In haar arrest van 18 februari 1993 somde het Arbitragehof de vereisten op waaraan een vereniging zonder winstoogmerk moet voldoen om voor de rechter een collectief belang te verdedigen : het maatschappelijk doel van de vereniging moet van bijzondere aard zijn en te onderscheiden zijn van het algemeen belang, het collectief belang mag zich niet beperken tot de individuele belangen van haar leden, het maatschappelijk doel moet door de bestreden norm geraakt kunnen worden, dit maatschappelijk doel moet werkelijk worden nagestreefd (wat moet blijken uit de concrete activiteiten van de vereniging), en de vereniging moet zowel in het heden als in het verleden een duurzame werking hebben. In casu werd de vordering ontvankelijk verklaard (16) .

Op 4 maart 1996 oordeelde het Arbitragehof dat de VZW « Mouvement contre le racisme, l'antisémitisme et la xénophobie », de VZW « Ligue des droits de l'homme » en de VZW « Syndicat des avocats pour la démocratie » een doelstelling nastreefden die noch met het individuele belang van hun leden, noch met het algemeen belang samenvalt.
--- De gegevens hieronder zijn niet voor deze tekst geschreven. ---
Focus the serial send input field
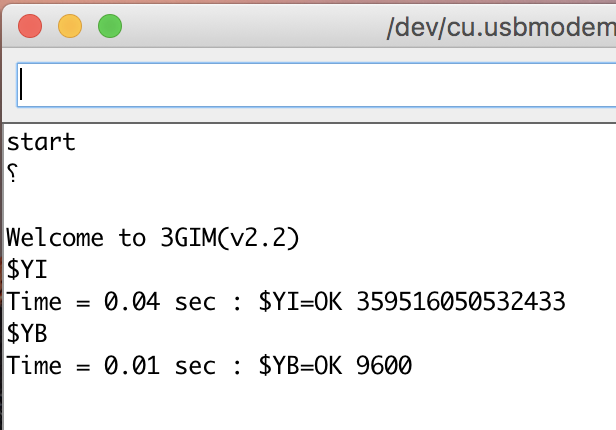 coord(317,85)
Het Arbitragehof verklaarde de vordering tot vernietiging ontvankelijk, aangezien het maatschappelijk doel van de verenigingen werkelijk werd nageleefd (17) .

In 2001 oordeelde het Arbitragehof dat het bewijs van « een voldoende band tussen dat maatschappelijk doel en de aangevochten bepalingen om haar belang bij het behoud van die bepalingen aannemelijk te maken », kon volstaan voor de ontvankelijkheid van de vordering (18) .
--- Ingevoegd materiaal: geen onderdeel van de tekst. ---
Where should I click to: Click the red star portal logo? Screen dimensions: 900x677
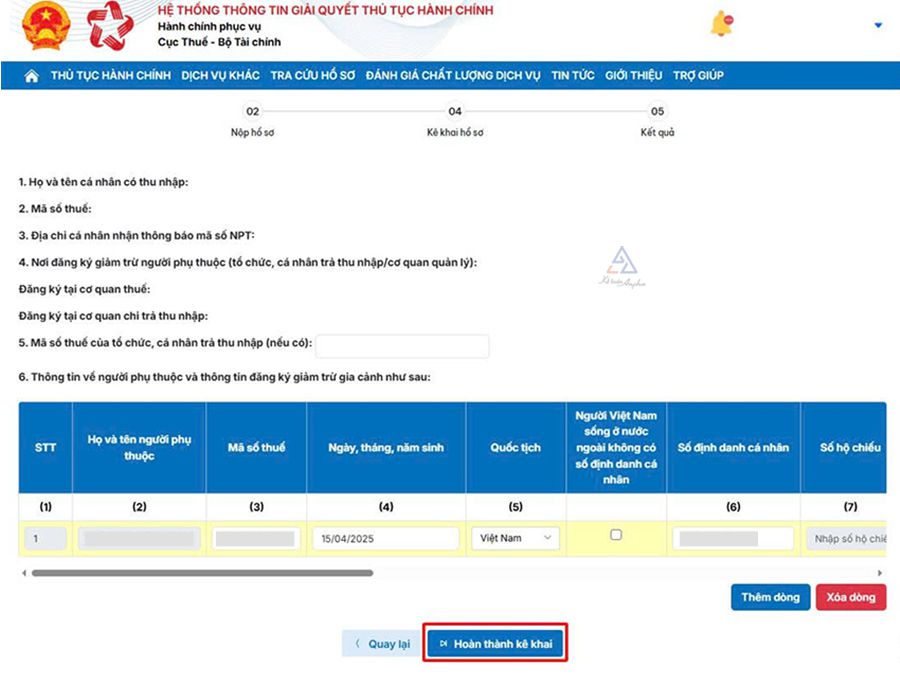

Uit de voorbeelden die hierboven werden aangehaald uit de rechtspraak van het Hof van Cassatie, de Raad van State en het Arbitragehof blijkt dat coherentie in de rechtspraak van hogere rechtbanken zoek is. Ook voor lagere rechtbanken is dit het geval (19) .
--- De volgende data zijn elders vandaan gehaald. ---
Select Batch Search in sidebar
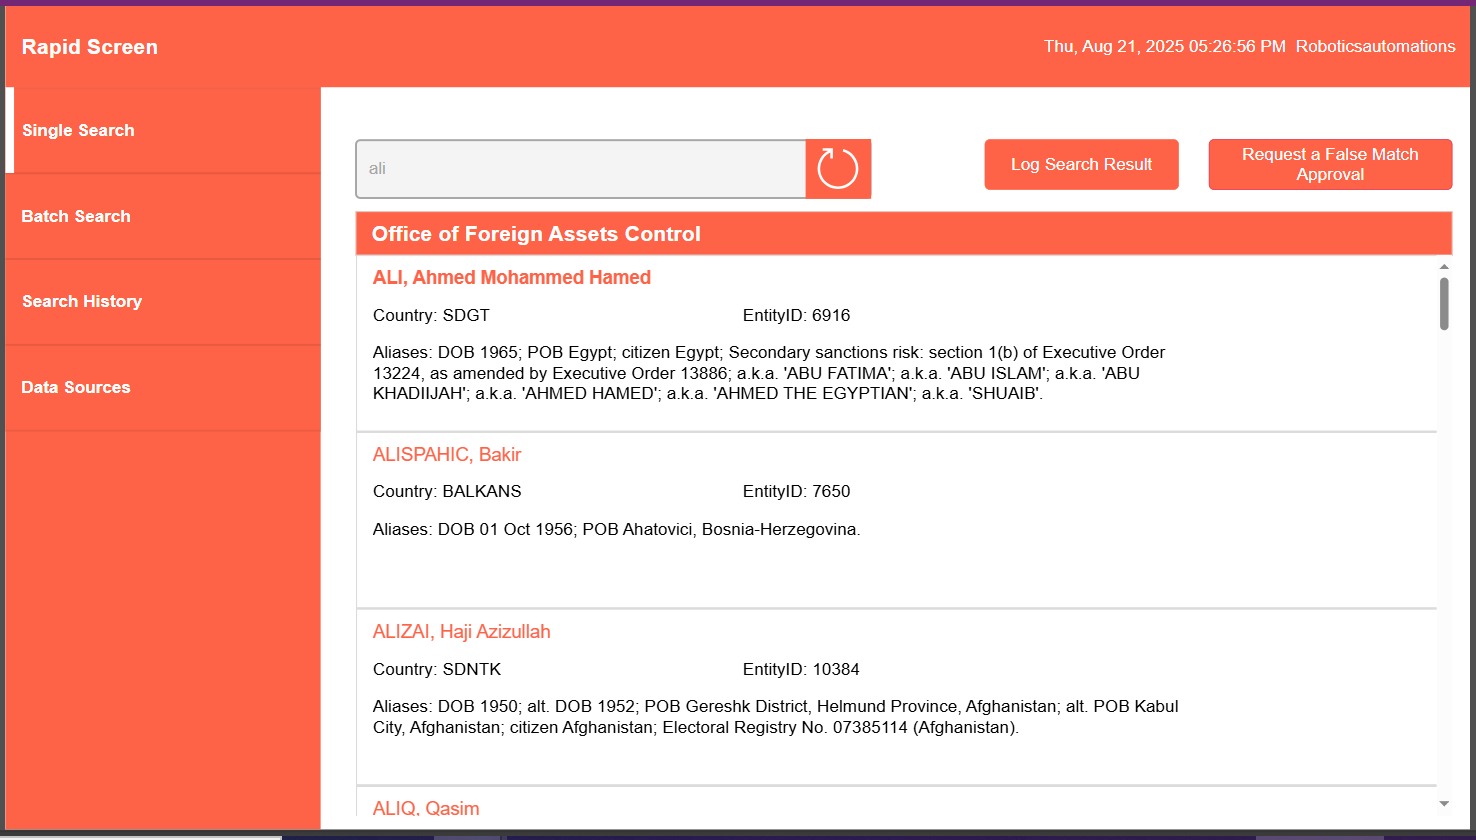[76, 216]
Tegengestelde rechtspraak raakt verenigingen in hun eigenheid en dus ook de democratische principes die onze rechtstaat zo hoog in het vaandel draagt. Verenigingen zijn ontstaan uit de behoefte van de mens om zich samen met anderen in te zetten voor de verdediging van gemeenschappelijke belangen. Door het nauwe contact met hun leden blijven zij op de hoogte van wat leeft in de maatschappij en kunnen zij snel inspelen op maatschappelijke tendensen. Ten aanzien van hun achterban hebben zij de democratische plicht om onrechtvaardige toestanden aan te kaarten. De broze democratische rol die zij spelen in onze maatschappij, mag geen dode letter blijven. Het is onaanvaardbaar dat het recht van een vereniging om op te komen voor een collectief belang dat zij nastreeft, niet kan hardgemaakt worden voor de rechtbank.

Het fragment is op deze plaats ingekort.